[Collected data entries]
========================================
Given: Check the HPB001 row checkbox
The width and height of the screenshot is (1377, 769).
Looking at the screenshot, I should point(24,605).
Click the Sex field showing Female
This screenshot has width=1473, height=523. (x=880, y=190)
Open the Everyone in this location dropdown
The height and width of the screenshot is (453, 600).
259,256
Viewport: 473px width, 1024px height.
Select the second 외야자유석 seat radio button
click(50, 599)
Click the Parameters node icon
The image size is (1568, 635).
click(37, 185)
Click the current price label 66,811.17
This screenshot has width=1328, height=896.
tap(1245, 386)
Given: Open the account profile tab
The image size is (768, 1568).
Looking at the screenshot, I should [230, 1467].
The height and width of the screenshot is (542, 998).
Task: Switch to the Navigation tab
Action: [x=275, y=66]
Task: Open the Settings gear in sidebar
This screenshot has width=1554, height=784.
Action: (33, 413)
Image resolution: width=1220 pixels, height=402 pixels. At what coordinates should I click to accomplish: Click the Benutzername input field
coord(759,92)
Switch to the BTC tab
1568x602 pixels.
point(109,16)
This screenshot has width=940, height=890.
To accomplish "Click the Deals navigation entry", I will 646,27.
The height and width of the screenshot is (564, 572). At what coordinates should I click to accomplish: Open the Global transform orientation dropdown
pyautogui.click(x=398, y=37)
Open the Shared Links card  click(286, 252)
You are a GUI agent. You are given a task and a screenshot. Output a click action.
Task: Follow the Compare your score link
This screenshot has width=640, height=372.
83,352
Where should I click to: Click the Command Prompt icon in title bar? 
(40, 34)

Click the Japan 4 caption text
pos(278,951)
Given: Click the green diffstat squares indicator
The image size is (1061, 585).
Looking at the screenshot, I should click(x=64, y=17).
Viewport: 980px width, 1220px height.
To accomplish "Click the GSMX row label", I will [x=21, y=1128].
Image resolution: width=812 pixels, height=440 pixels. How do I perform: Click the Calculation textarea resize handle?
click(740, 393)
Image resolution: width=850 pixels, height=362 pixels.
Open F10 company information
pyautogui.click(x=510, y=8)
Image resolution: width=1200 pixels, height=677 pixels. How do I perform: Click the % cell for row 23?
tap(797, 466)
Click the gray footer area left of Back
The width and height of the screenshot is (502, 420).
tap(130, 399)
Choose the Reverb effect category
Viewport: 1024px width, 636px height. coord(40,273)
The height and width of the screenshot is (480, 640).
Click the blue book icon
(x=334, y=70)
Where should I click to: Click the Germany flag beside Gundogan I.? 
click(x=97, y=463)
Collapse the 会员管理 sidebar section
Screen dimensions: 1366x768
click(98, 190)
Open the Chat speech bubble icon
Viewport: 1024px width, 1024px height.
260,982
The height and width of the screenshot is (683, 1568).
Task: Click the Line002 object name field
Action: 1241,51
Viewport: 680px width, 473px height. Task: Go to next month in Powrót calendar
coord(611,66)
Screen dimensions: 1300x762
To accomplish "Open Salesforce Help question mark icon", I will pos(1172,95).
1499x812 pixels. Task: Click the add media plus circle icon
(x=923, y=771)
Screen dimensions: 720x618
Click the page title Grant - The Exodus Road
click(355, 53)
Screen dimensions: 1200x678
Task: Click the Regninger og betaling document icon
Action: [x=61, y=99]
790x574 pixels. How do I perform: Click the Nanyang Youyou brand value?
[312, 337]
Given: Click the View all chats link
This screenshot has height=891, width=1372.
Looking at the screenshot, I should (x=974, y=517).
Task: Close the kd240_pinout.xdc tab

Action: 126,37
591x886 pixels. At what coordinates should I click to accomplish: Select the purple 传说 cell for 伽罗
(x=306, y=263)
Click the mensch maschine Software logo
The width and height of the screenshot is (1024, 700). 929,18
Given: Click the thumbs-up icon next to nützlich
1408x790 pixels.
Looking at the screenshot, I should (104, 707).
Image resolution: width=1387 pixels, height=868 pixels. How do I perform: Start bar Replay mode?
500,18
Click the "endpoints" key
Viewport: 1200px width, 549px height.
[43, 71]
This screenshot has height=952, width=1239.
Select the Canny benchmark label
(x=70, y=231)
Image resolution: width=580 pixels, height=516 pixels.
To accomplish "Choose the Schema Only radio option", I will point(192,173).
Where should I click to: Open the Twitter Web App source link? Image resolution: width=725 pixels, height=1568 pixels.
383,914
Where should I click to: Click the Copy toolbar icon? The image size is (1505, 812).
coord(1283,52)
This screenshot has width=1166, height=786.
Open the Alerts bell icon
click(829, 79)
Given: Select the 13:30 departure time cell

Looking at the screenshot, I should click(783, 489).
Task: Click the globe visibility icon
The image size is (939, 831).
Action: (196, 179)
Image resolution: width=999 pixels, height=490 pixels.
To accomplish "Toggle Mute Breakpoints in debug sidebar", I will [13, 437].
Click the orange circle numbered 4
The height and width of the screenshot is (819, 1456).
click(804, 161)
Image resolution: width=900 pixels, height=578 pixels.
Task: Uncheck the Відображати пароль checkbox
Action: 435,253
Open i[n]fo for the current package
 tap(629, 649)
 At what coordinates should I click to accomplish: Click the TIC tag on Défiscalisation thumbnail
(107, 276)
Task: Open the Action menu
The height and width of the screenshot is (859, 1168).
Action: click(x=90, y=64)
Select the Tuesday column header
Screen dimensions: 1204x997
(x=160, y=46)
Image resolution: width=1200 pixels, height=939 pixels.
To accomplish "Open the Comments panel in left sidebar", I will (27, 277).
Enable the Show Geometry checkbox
========================================
→ TASK DIRECTIONS
Please repeat all of the lines above word for word, with nothing changed.

→ SOLVED PROBLEM
Given: Check the HPB001 row checkbox
The width and height of the screenshot is (1377, 769).
Looking at the screenshot, I should point(24,605).
Click the Sex field showing Female
This screenshot has width=1473, height=523. (x=880, y=190)
Open the Everyone in this location dropdown
The height and width of the screenshot is (453, 600).
259,256
Viewport: 473px width, 1024px height.
Select the second 외야자유석 seat radio button
click(50, 599)
Click the Parameters node icon
The image size is (1568, 635).
click(37, 185)
Click the current price label 66,811.17
This screenshot has width=1328, height=896.
tap(1245, 386)
Given: Open the account profile tab
The image size is (768, 1568).
Looking at the screenshot, I should [230, 1467].
The height and width of the screenshot is (542, 998).
Task: Switch to the Navigation tab
Action: [x=275, y=66]
Task: Open the Settings gear in sidebar
This screenshot has width=1554, height=784.
Action: (33, 413)
Image resolution: width=1220 pixels, height=402 pixels. At what coordinates should I click to accomplish: Click the Benutzername input field
coord(759,92)
Switch to the BTC tab
1568x602 pixels.
point(109,16)
This screenshot has width=940, height=890.
To accomplish "Click the Deals navigation entry", I will 646,27.
The height and width of the screenshot is (564, 572). At what coordinates should I click to accomplish: Open the Global transform orientation dropdown
pyautogui.click(x=398, y=37)
Open the Shared Links card  click(286, 252)
You are a GUI agent. You are given a task and a screenshot. Output a click action.
Task: Follow the Compare your score link
This screenshot has width=640, height=372.
83,352
Where should I click to: Click the Command Prompt icon in title bar? 
(40, 34)

Click the Japan 4 caption text
pos(278,951)
Given: Click the green diffstat squares indicator
The image size is (1061, 585).
Looking at the screenshot, I should click(x=64, y=17).
Viewport: 980px width, 1220px height.
To accomplish "Click the GSMX row label", I will [x=21, y=1128].
Image resolution: width=812 pixels, height=440 pixels. How do I perform: Click the Calculation textarea resize handle?
click(740, 393)
Image resolution: width=850 pixels, height=362 pixels.
Open F10 company information
pyautogui.click(x=510, y=8)
Image resolution: width=1200 pixels, height=677 pixels. How do I perform: Click the % cell for row 23?
tap(797, 466)
Click the gray footer area left of Back
The width and height of the screenshot is (502, 420).
tap(130, 399)
Choose the Reverb effect category
Viewport: 1024px width, 636px height. coord(40,273)
The height and width of the screenshot is (480, 640).
Click the blue book icon
(x=334, y=70)
Where should I click to: Click the Germany flag beside Gundogan I.? 
click(x=97, y=463)
Collapse the 会员管理 sidebar section
Screen dimensions: 1366x768
click(98, 190)
Open the Chat speech bubble icon
Viewport: 1024px width, 1024px height.
260,982
The height and width of the screenshot is (683, 1568).
Task: Click the Line002 object name field
Action: 1241,51
Viewport: 680px width, 473px height. Task: Go to next month in Powrót calendar
coord(611,66)
Screen dimensions: 1300x762
To accomplish "Open Salesforce Help question mark icon", I will pos(1172,95).
1499x812 pixels. Task: Click the add media plus circle icon
(x=923, y=771)
Screen dimensions: 720x618
Click the page title Grant - The Exodus Road
click(355, 53)
Screen dimensions: 1200x678
Task: Click the Regninger og betaling document icon
Action: [x=61, y=99]
790x574 pixels. How do I perform: Click the Nanyang Youyou brand value?
[312, 337]
Given: Click the View all chats link
This screenshot has height=891, width=1372.
Looking at the screenshot, I should (x=974, y=517).
Task: Close the kd240_pinout.xdc tab

Action: 126,37
591x886 pixels. At what coordinates should I click to accomplish: Select the purple 传说 cell for 伽罗
(x=306, y=263)
Click the mensch maschine Software logo
The width and height of the screenshot is (1024, 700). 929,18
Given: Click the thumbs-up icon next to nützlich
1408x790 pixels.
Looking at the screenshot, I should (104, 707).
Image resolution: width=1387 pixels, height=868 pixels. How do I perform: Start bar Replay mode?
500,18
Click the "endpoints" key
Viewport: 1200px width, 549px height.
[43, 71]
This screenshot has height=952, width=1239.
Select the Canny benchmark label
(x=70, y=231)
Image resolution: width=580 pixels, height=516 pixels.
To accomplish "Choose the Schema Only radio option", I will point(192,173).
Where should I click to: Open the Twitter Web App source link? Image resolution: width=725 pixels, height=1568 pixels.
383,914
Where should I click to: Click the Copy toolbar icon? The image size is (1505, 812).
coord(1283,52)
This screenshot has width=1166, height=786.
Open the Alerts bell icon
click(829, 79)
Given: Select the 13:30 departure time cell

Looking at the screenshot, I should click(783, 489).
Task: Click the globe visibility icon
The image size is (939, 831).
Action: (196, 179)
Image resolution: width=999 pixels, height=490 pixels.
To accomplish "Toggle Mute Breakpoints in debug sidebar", I will [13, 437].
Click the orange circle numbered 4
The height and width of the screenshot is (819, 1456).
click(804, 161)
Image resolution: width=900 pixels, height=578 pixels.
Task: Uncheck the Відображати пароль checkbox
Action: 435,253
Open i[n]fo for the current package
 tap(629, 649)
 At what coordinates should I click to accomplish: Click the TIC tag on Défiscalisation thumbnail
(107, 276)
Task: Open the Action menu
The height and width of the screenshot is (859, 1168).
Action: click(x=90, y=64)
Select the Tuesday column header
Screen dimensions: 1204x997
(x=160, y=46)
Image resolution: width=1200 pixels, height=939 pixels.
To accomplish "Open the Comments panel in left sidebar", I will (27, 277).
Enable the Show Geometry checkbox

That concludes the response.